BAB I
PENDAHULUAN
A.
Latar Belakang
Banyak makam-makam Sunan di
Indonesia ini yang sering di kunjungi (ziarah). Kita sering mengenal Sunan
Malik Ibrahim, Sunan Ampel, Sunan Giri, Sunan Bonang, Sunan Gunung Jati, Sunan
Kalijaga, Sunan Kudus, Sunan Muria, dan Sunan Drajat. Yang terkenal dengan sebutan Wali Songo.
Makalah ini akan menceritakan sedikit tentang sejarah salah satu makam di Bayat
yaitu Sunan Padang Aran. Makam Sunan Padang Aran di Bayat merupakan salah satu
makam yang saat ini masih banyak masyarakat baik dalam maupun luar Bayat yang
berziarah kesana. Walaupun beliau tidak termasuk dalam Wali Songo namun beliau
merupakan salah satu murid Sunan Kalijaga.
B.
Rumusan Masalah
Pada kesempatan ini
akan membahas sejarah perjalan Sunan Padang Aran dari Semarang sampai di Bayat.
Sejarah beliau masuk islam. Dan masjid peninggalan beliau.
C.
Tujuan
Lebih meningkatkan pengetahuan
tentang sejarah perjalan Sunan Padang Aran. Mengetahui sejarah beliau masuk
islam. Dan mengetahui peninggalan-peninggalan beliau salah satunya masjid.
BAB II
PEMBAHASAN
A. Sejarah Sunan Padang
Aran
Banyak
cerita tentang kisah asal usul Sunan Padang Aran. Salah satunya di ceritakan
bahwa pada pemerintahan Prabu Brawijaya raja Majapahit yang ke V merupakan
zaman peralihan. Pada masa itu Majapahit terdesak oleh pasukan islam. Prabu
Brawijaya memilih pergi dari istana. Pada waktu itu Prabu Brawijaya masih
menganut agama Hindu. Dalam perjalanannya sampailah beliau di desa Sawer dan
bertemu Sunan Kalijaga. Sunan Kalijaga menyarankan agar beliau pergi ke daerah
Semarang dan menjadi Bupati Semarang. Di Semarang inilah beliau di didik oleh
Sunan Kalijaga dan diberi sebutan Ki Ageng Padang Aran.
Karena
merasa tugasnya mengajar Ki Ageng Padang Aran sudah selesai maka Sunan Kalijaga
meninggalkan Semarang untuk melanjutkan penyebaran agama islam di tempat lain.

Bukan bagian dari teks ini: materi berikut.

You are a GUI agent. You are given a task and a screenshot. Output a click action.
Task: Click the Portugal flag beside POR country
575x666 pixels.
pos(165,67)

Setalah beberapa kurun waktu Ki Ageng Padang Aran mencari Sunan Kalijaga ke
Jabalkat. Setelah pertemuan itu beliau diberi nama Sunan Padang Aran Bayat.
Dalam
kisah lain di ceritakan bahwa beliau adalah Adipati di Semarang. Beliau adalah
Adipati yang ke-2. Beliau adalah Adipati yang kaya raya serta hidupnya sangat
makmur. Istananya sangat megah namun sayangnya beliau kikir. Beliau mempunyai
dua orang istri yaitu Nyai Ageng Kaliwungu dari Kaliwungu Semarang dan Nyai
Ageng Krakitan dari Bojonegoro, Jawa Timur. Kedua istri beliau inilah yang
selalu menemani beliau kemanapun beliau pergi. Maka tak heran jika beliau makin
congkak dan sombong.
Pada
suatu hari saat Bupati sedang duduk asik dengan istri-istrinya, datanglah
seorang tukang rumput yang akan menjual rumputnya. Lalu tukang rumput itu
menawarkan rumputnya kepada sang Bupati. Kemudian sang Bupati mau membeli
rumput tersebut. Harga sudah di sepakati 2 keping, lalu rumput di bawa masuk
sampai di kandang kuda. Alangkah terkejutnya Bupati ternyata di dalam keranjang
rumput tersebut terdapat bongkahan emas yang cukup besar.
Bupati
berkata dalam hati “Bapak tukang rumput itu pasti tidak tahu kalau ada
bongkahan emas di dalam keranjang rumputnya tadi”. Kemudian Bupati keluar
dengan membawa uang 1 keping, lalu di berikan kepada tukang rumput. Bupati berkata
“Ini pak uangmu ku bayar 1 keping karena rumputnya kurang bagus” dan
melemparkan uang kepada tukang rumput. Besok bawa rumput yang bagus ya, kata
Bupati.
Kemudian
tukang rumput itu pergi. Bupati itu selalu teringat dengan bongkahan emasnya
yang ada dalam rumput tadi. Pada keesokan harinya tukang rumput itupun datang
lagi. Dan memberikan rumput kepada Bupati. Setelah dilihat ternyata rumputnya
bagus. Bupati ini bertanya “Rumput dari mana Pak?’; “Dari Jabalkat” jawab
tukang rumput. Kemudian rumput itu di bawa masuk, sampai di dalam rumput
dilihat dan alangkah terkejutnya Bupati itu. Ternyata ada bongkahan emas yang
lebih besar dari kemarin. Bupati ini sangat gembira dan berkata “aku akan lebih
kaya lagi”.
Begitulah
setiap hari, singkat cerita beberapa hari tukang rumput itu tidak pernah datang
lagi. Padahal Bupati ini sangat mengharapkan kedatangannya. Pada suatu hari
Bupati ini punya hajatan. Dalam acara hajatan tersebut yang di undang hanya
orang-orang kaya saja. Hajatan ini meriah sekali. pada waktu penyambutan
dimulai, Bupati terkejut melihat tukang rumput ada di tengah-tengah para tamu.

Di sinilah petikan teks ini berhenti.